▶ [Exercise text]:
To help us get a better picture, we may need to use intravenous (IV) contrast. If we do have to use contrast:

  • An IV is placed in your arm and left there until the scan is done.

  • You may need a blood test.

  • Wear clothes with loose sleeves.

IV contrast is a clear liquid that we give through your IV during the scan. As it goes through your blood, it gives us a better picture of your blood vessels and organs. Some patients say that they feel warm or have a strange taste in their mouth when getting contrast. These are normal side effects that should only last a few seconds.

If you have an allergy to the CT contrast or are allergic to shellfish or iodine products, please let your doctor or nurse know.

If you have contrast during your scan and take certain oral medicines for your diabetes, please let your nurse or doctor know.

▶ [To do]:
A) Update the passage on IV contrast from "To help us get" up to and including "or nurse know.", putting "exam" wherever "scan" appears.
B) In the passage on IV contrast, how long should the warm feeling or strange taste from contrast last?
The stored records after this point are separate material, unconnected to the passage on IV contrast.

(Stored records)
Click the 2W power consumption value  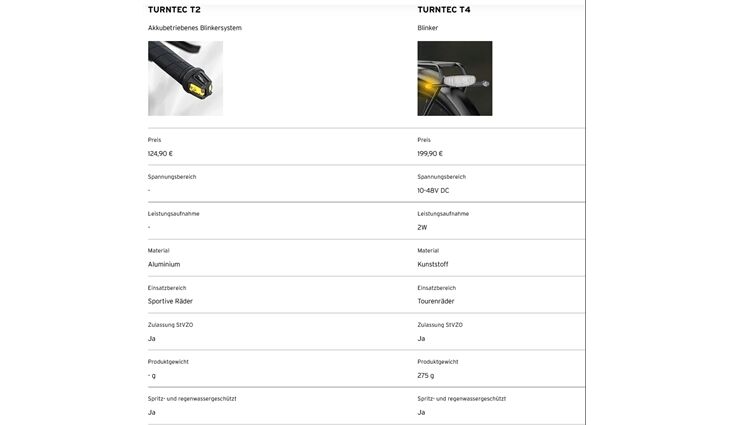point(422,227)
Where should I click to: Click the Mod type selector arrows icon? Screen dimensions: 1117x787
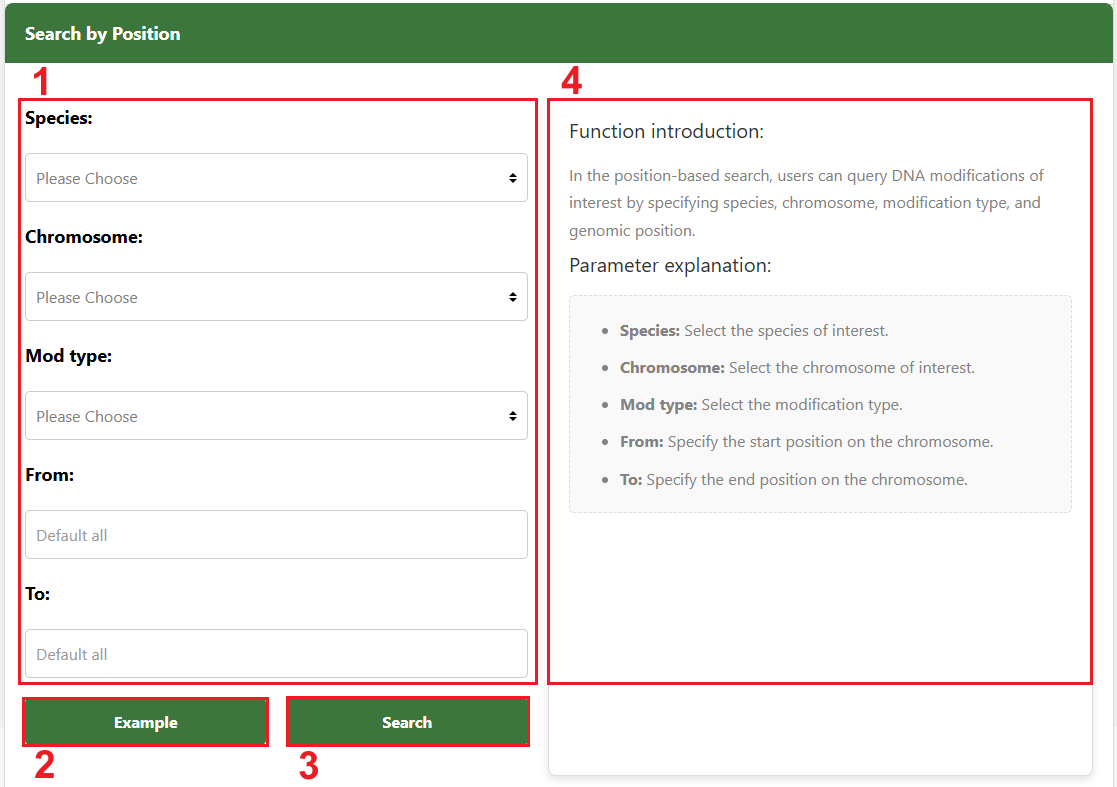[x=515, y=415]
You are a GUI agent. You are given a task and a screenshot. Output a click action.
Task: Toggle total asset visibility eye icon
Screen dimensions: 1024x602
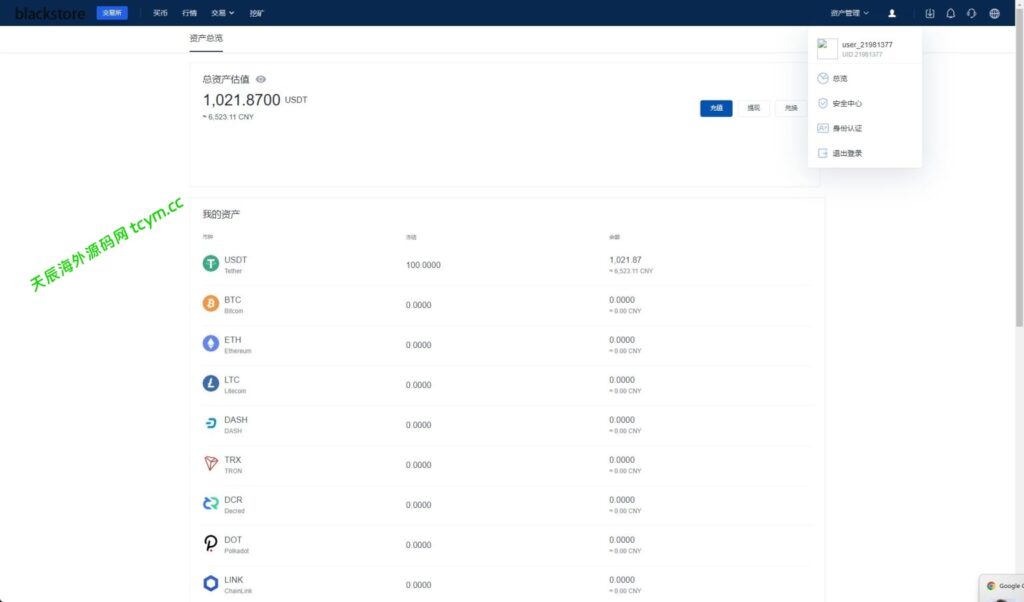point(261,79)
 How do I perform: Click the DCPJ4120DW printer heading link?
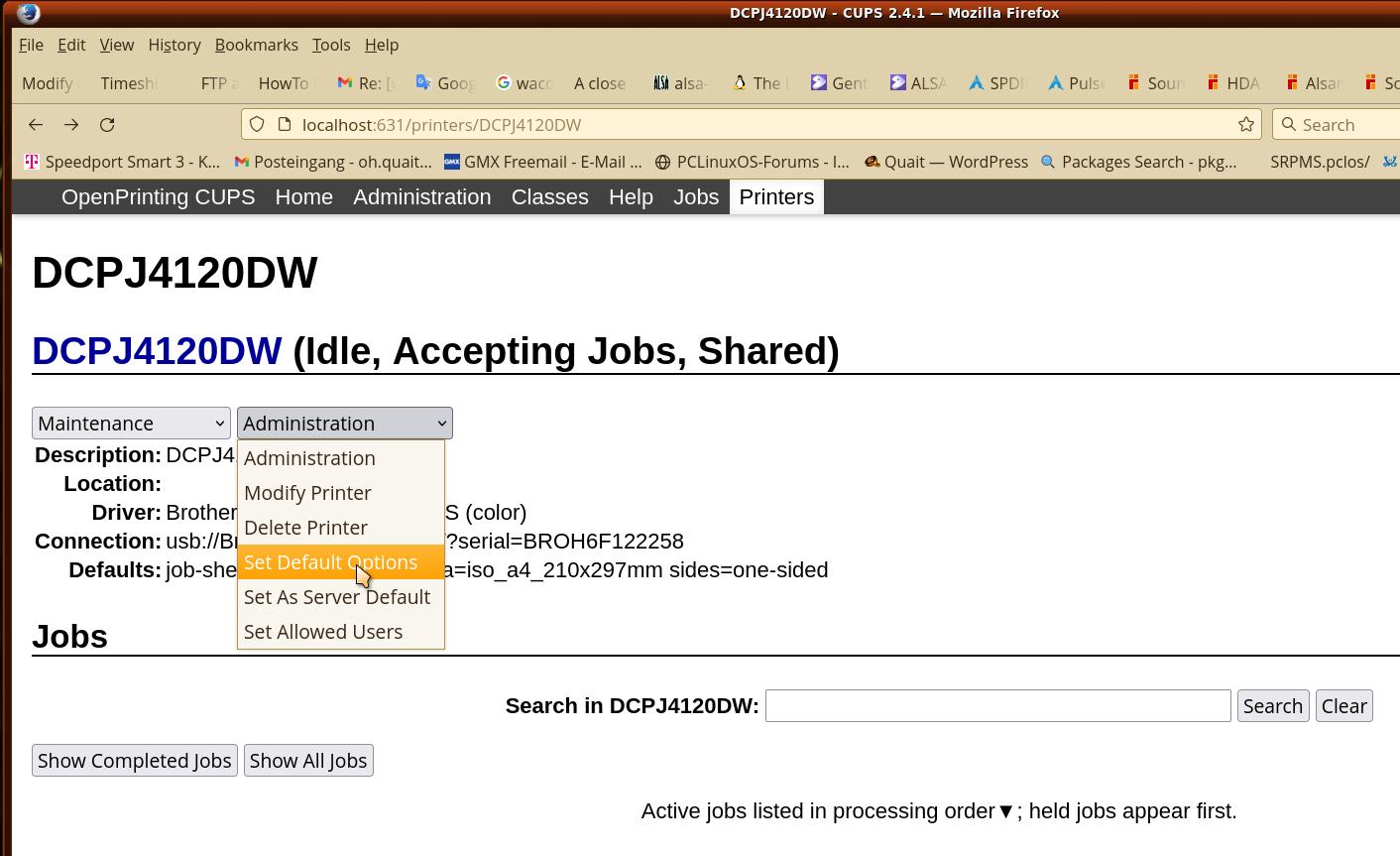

▶ [Responses by task]:
A)
To help us get a better picture, we may need to use intravenous (IV) contrast. If we do have to use contrast:

  • An IV is placed in your arm and left there until the exam is done.

  • You may need a blood test.

  • Wear clothes with loose sleeves.

IV contrast is a clear liquid that we give through your IV during the exam. As it goes through your blood, it gives us a better picture of your blood vessels and organs. Some patients say that they feel warm or have a strange taste in their mouth when getting contrast. These are normal side effects that should only last a few seconds.

If you have an allergy to the CT contrast or are allergic to shellfish or iodine products, please let your doctor or nurse know.

B) Only a few seconds.